What is needed: Everything from the line containing "The width and height of the screenshot is (598, 392)." to the last line of the records must be returned verbatim; nothing else belongs in the output.
----- Data section -----
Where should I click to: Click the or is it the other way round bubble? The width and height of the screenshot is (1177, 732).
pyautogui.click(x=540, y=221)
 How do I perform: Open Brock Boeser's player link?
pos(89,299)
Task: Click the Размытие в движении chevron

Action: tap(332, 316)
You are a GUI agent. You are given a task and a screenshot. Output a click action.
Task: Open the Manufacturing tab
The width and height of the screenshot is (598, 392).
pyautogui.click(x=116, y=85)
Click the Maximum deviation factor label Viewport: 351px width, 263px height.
-----
Response below:
The width and height of the screenshot is (598, 392).
pyautogui.click(x=116, y=85)
Click the Maximum deviation factor label Viewport: 351px width, 263px height.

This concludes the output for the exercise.